Exercise text below:
We had come to follow up a story about a young woman called Li Chun Mei. Apparently the 19-year-old had collapsed and died last November at the end of a 16-hour shift.

Like many of the staff, she often had to work past midnight, especially in the run-up to Christmas.

The girls who shared her dormitory found her lying on the bathroom floor with blood pouring from her nose and mouth.

The bosses, who were Korean, did not deny that Li had died on their premises. They blamed the death not on overwork but on earlier injuries Li suffered when she was hit by a motorcycle.

In any case, at the end of last year she was working for a subcontractor.

That, they told us, absolved them of any responsibility. They produced a document - the contract of Li's employer - signed with inky red thumbprints.

They even gave us a phone number for the supervisor, one Mrs Wu, but when we tried it later, the line had been disconnected.

Cheap labour, low safety

This place is the epicentre of globalisation. There's mile after dreary mile of box-like factories making affordable clothes, toys and electronic goods for Western countries.

One out of every three pairs of shoes in the world is made here. But this global workshop runs on cheap labour and low safety standards.

No wonder some bosses are defensive.

In fact the toy factory owners were furious. Not about Li's death, but about the story, later picked up by an American newspaper.
End of Exercise text.
Supplied records below:
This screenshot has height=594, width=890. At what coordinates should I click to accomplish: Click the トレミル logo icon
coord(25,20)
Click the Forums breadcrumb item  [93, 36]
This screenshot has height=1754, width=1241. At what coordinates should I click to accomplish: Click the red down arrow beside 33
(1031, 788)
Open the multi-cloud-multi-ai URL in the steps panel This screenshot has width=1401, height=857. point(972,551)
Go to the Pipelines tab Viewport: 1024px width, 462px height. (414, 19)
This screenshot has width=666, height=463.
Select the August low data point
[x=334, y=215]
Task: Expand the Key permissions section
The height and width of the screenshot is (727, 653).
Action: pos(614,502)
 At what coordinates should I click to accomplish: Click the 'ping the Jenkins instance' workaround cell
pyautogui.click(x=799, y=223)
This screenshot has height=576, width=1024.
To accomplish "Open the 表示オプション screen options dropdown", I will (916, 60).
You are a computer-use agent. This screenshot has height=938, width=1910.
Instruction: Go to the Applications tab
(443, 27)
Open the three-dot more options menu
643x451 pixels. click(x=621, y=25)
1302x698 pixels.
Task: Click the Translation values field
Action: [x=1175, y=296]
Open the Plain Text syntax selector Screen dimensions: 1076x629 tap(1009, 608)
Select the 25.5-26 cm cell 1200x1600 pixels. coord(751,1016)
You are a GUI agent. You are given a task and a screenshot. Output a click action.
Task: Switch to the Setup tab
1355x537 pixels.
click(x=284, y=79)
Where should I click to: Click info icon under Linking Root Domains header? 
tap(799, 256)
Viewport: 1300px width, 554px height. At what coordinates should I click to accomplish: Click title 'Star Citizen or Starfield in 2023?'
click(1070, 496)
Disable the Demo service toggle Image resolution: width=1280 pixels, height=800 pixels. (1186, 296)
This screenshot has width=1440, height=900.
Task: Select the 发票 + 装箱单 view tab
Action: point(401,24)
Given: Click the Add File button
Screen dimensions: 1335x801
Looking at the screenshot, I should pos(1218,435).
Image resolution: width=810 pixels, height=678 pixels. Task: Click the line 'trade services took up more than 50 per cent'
End of Supplied records.
*What the task requires:* Pick up the report on the toy factory worker's death and continue it from its last sentence. These items were drawn from a different source than the text.

*Response below:*
After it was published, some US retailers had withdrawn their orders.

"A bad mistake has been made", said the man next to me. "You see this has nothing to do with us." And he waved the thumbprint document in front of us again, as if it were a magic talisman.

It was odd, this insistence on the legality of a contract, in a country where labour laws are regularly violated and nobody cares.

Overworked

Under Chinese law, employees cannot be forced to work more than eight hours a day and overtime must not exceed 40 hours a month.

There's a local minimum monthly wage too of $66. But every single worker we spoke to from many different factories around Shenzhen had at some point either been overworked or underpaid.

Usually both.

But this was no time for such arguments. We began to worry that the Koreans might call the police since we'd turned up at the factory without official permission.

We did not want to be thrown out of China just four days into our trip. Restrictions on journalists are - unlike the labour legislation - strictly enforced.

So we nodded understandingly. In the office there were rows of shelves displaying the factory's products.

I noticed that the bright yellow Pokemon and some of the cuddly animals were identical to the ones lined up next to my younger daughter's bed.

When we got up to leave, I'd lost all hope of seeing the factory. But then one of the Koreans pulled up a Venetian blind behind me to reveal a long rectangular window.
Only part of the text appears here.